Mesir, Ghana, dan Afrika Selatan telah mengalami momen-momen penting di Piala Dunia, tetapi tragedi telah menghantam mereka. Apa sebabnya? Dan bagaimana skandal politik berdampak pada perjalanan negara-negara Afrika di Piala Dunia ini?
Argentina yang berada di bawah tekanan untuk meraih kemenangan, sedangkan Mesir yang telah mencapai kesempurnaan di babak perempat final. Namun, tragedi tidak berhenti di situ. Ghana juga mengalami kesulitan dalam menangani xenofobia, yang berdampak pada keputusan mereka untuk menolak kunjungan Presiden Cyril Ramaphosa.

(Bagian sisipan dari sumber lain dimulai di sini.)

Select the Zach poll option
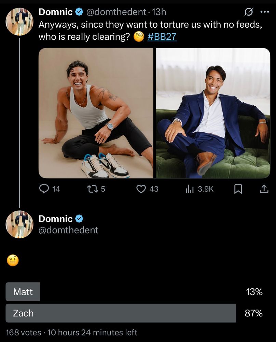This screenshot has height=342, width=276. 121,313
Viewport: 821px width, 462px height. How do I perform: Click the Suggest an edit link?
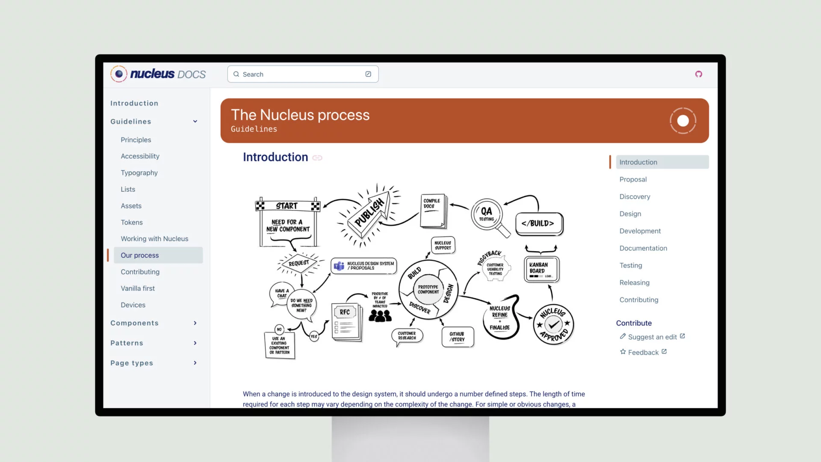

Sementara itu, skandal politik di Afrika Selatan kembali muncul karena satu gambar saja. Bagaimana kejadian ini berdampak pada perjalanan negara Afrika di Piala Dunia?
Setelah tragedi yang meluap, apakah Afrika masih memiliki harapan untuk mencapai kemenangan di Piala Dunia? Jawabannya tetap menjadi misteri.